The Yarmouth Town Council voted 6-0 Monday night in favor of consolidating dispatch services with nearby Falmouth. At least five dispatchers will lose their jobs.

This is the second time in two years that Yarmouth has tried to consolidate dispatch services. In 2008, a plan to have dispatching done by Cumberland County was overturned by voters.

“We feel this (consolidation with Falmouth) will be very similar to what we are doing today,” said Fire Chief Byron Fairbanks.

The change will save Yarmouth $185,000 a year, said Town Manager Nat Tupper. It will take effect later this year.

Keeping the present dispatch system, including wages and benefits, communications equipment and other expenses, would cost $400,000 in the next year, he said. Contracting with Falmouth will cost about $137,000 a year, with additional expenses to maintain some equipment in Yarmouth.

Like many towns, Yarmouth expects reductions in state aid and local revenue in the next fiscal year, and is making cuts to keep its budget balanced.

Yarmouth’s current municipal budget is $10.7 million.
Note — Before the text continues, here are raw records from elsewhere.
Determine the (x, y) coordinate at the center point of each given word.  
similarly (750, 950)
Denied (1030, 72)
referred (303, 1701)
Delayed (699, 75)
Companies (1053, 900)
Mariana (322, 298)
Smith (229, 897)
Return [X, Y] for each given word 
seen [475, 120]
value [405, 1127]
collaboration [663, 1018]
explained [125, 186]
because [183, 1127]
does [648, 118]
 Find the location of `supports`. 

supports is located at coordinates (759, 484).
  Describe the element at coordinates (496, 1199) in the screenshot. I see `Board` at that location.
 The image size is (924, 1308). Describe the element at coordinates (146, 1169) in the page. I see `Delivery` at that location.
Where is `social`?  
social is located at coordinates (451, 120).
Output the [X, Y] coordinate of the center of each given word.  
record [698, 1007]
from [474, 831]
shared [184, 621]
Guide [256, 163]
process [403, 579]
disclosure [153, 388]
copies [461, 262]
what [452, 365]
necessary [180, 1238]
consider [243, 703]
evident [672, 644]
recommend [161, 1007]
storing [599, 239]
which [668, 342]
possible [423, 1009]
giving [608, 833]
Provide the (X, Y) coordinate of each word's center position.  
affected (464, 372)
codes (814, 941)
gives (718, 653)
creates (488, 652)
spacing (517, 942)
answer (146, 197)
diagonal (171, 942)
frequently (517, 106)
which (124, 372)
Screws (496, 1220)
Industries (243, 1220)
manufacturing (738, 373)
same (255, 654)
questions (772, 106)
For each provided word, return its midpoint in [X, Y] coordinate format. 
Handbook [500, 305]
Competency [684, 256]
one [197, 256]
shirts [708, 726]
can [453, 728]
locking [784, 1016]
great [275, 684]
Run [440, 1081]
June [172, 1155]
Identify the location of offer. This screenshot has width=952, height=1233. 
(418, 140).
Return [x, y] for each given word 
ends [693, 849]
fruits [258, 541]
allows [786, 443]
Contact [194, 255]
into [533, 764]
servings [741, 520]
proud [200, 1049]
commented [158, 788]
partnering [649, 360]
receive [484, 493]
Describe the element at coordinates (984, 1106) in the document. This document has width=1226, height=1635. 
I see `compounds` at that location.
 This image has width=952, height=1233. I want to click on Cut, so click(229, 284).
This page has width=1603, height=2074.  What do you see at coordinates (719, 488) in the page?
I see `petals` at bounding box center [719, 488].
Tupper said the town hopes to reduce the 2010-11 budget to $10.4 million to minimize any property tax increase.

“This always comes up when we’re doing the budget,” said Town Council Chairman Mark Hough. “We have to look at all aspects and all departments.”

Hough said moving the service to Falmouth will be cost-effective and give residents a level of comfort because dispatchers will still be nearby.

Under Falmouth’s proposal, he said, two new dispatchers will be hired and Yarmouth’s laid-off dispatchers will be considered for those positions.

When the council voted to move public safety dispatching to Cumberland County in 2008, residents overturned the plan in a referendum and approved funding to maintain the dispatch service.

Sgt. Dan Gallant, vice president of the Yarmouth Police Association, said the union supports the move to Falmouth but is unhappy to lose the dispatchers, who have as much as 30 years’ experience.

“It’s unfortunate that we have quality people here who are going to be losing their jobs in tough economic times,” he said. “The bottom line is, it’s an economic decision.”

Gallant said the union and the town are working on a severance package for the dispatchers.